__PROBLEM STATEMENT__
From the entries, return every line where the string "Given" shows up.

Pixel coordinate grounding data:
>>

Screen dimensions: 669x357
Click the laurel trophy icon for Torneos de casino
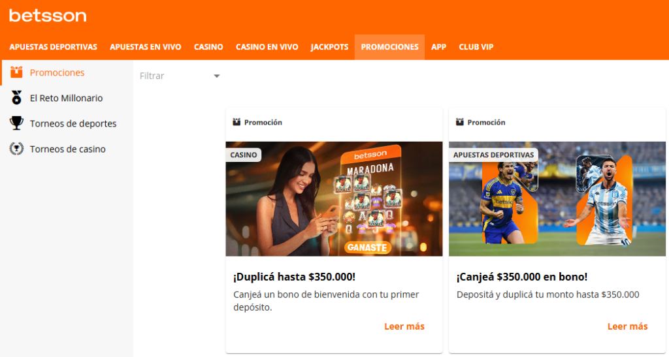pyautogui.click(x=16, y=149)
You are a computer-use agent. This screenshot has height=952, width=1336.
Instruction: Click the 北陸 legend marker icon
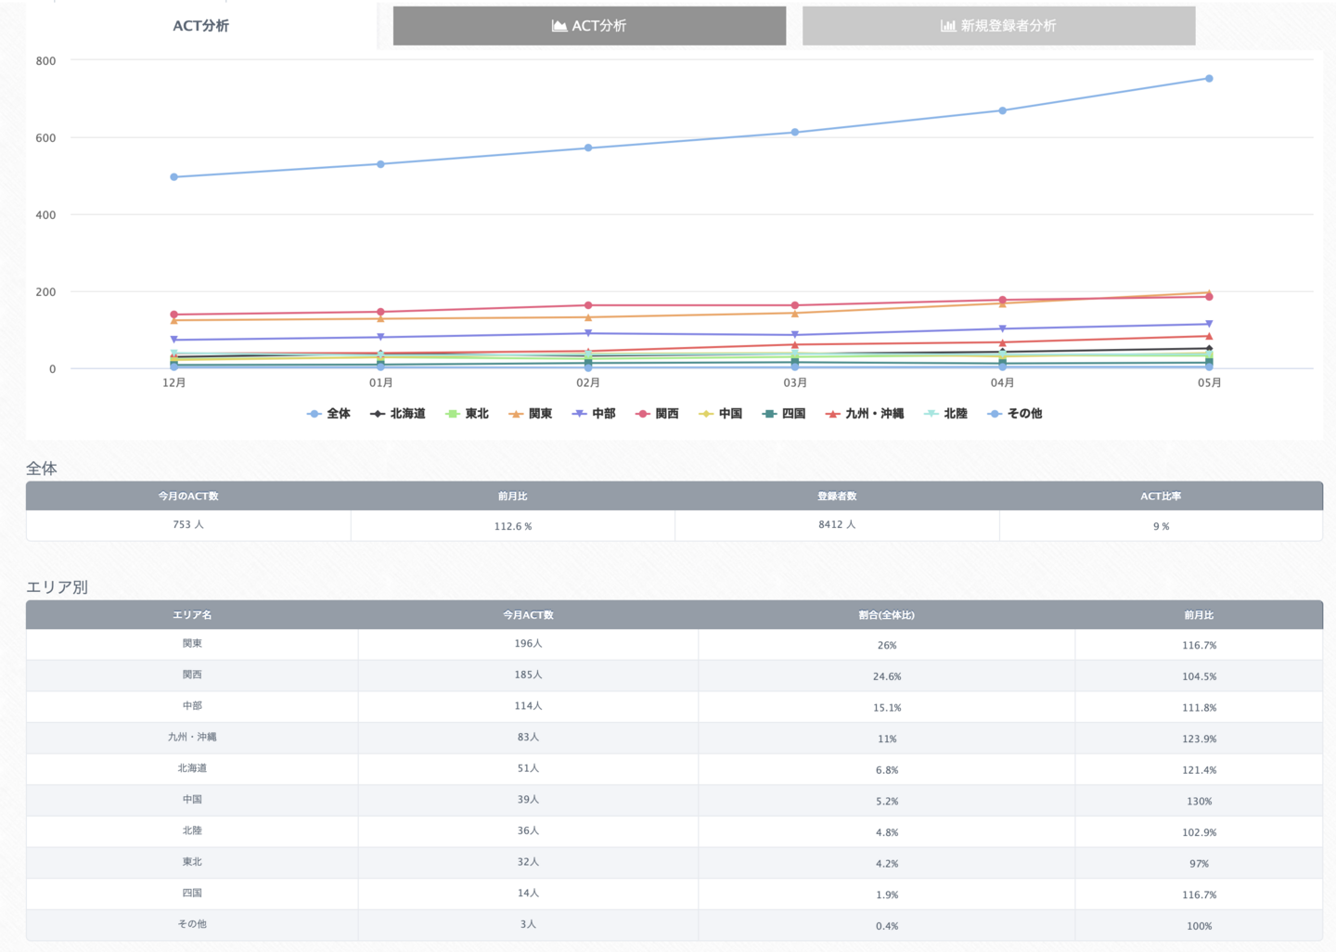pos(931,414)
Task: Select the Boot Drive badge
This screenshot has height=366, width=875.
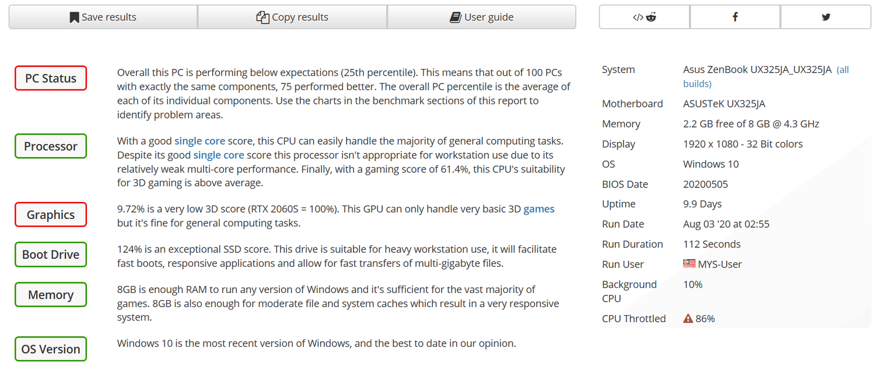Action: 51,255
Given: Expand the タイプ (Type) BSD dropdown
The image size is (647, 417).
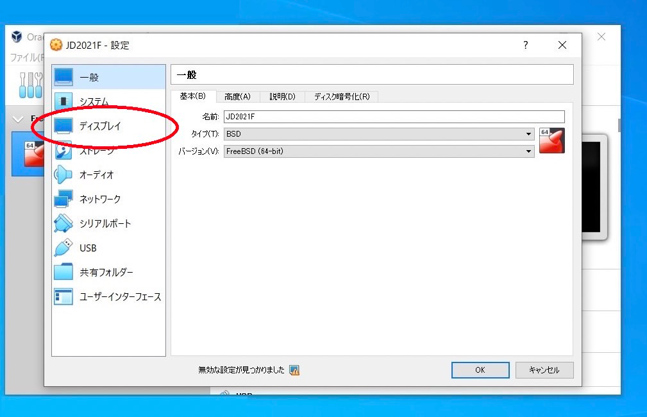Looking at the screenshot, I should click(x=529, y=134).
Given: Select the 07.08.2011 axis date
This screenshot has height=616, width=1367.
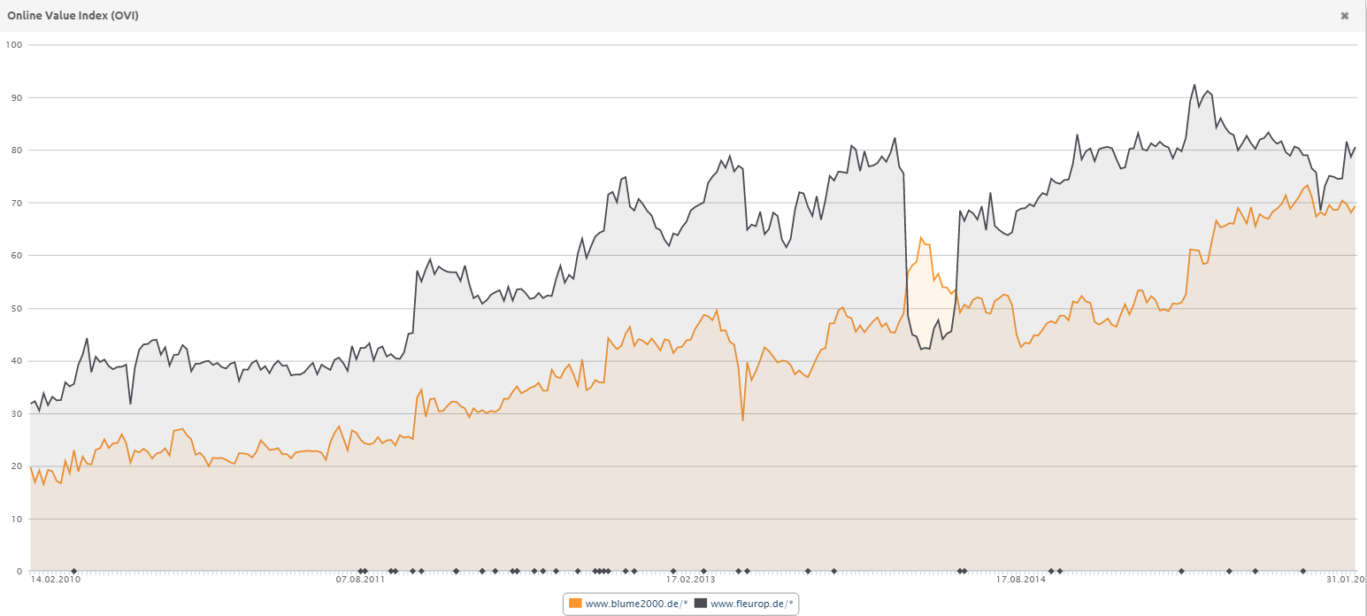Looking at the screenshot, I should [x=360, y=581].
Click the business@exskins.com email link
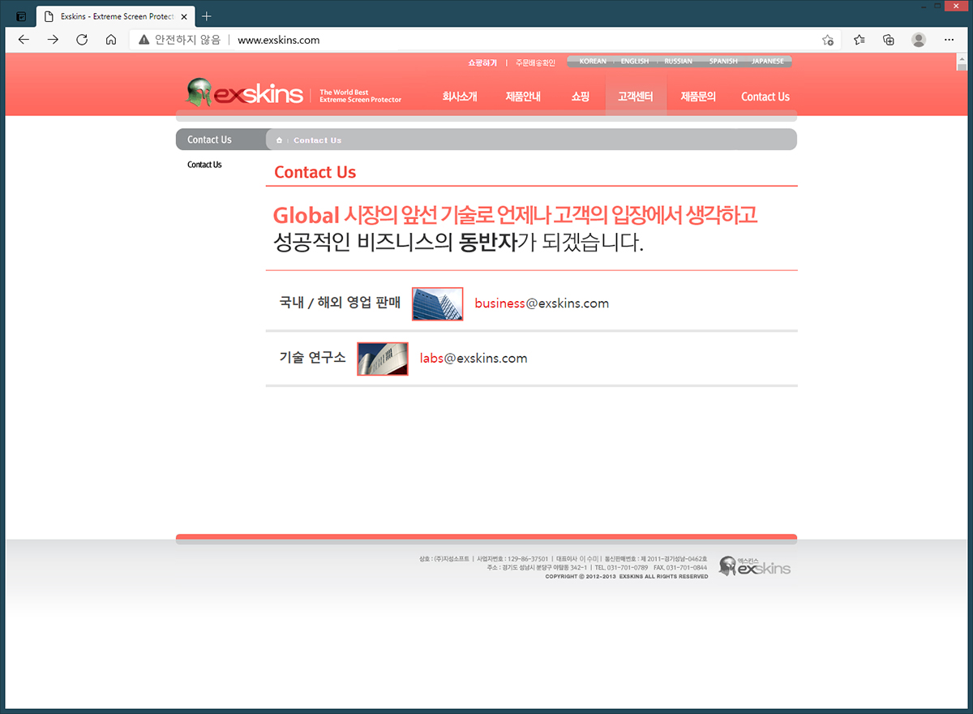Viewport: 973px width, 714px height. pyautogui.click(x=541, y=303)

<<

__ANSWER SECTION__
Given: Expand the タイプ (Type) BSD dropdown
Given: Select the 07.08.2011 axis date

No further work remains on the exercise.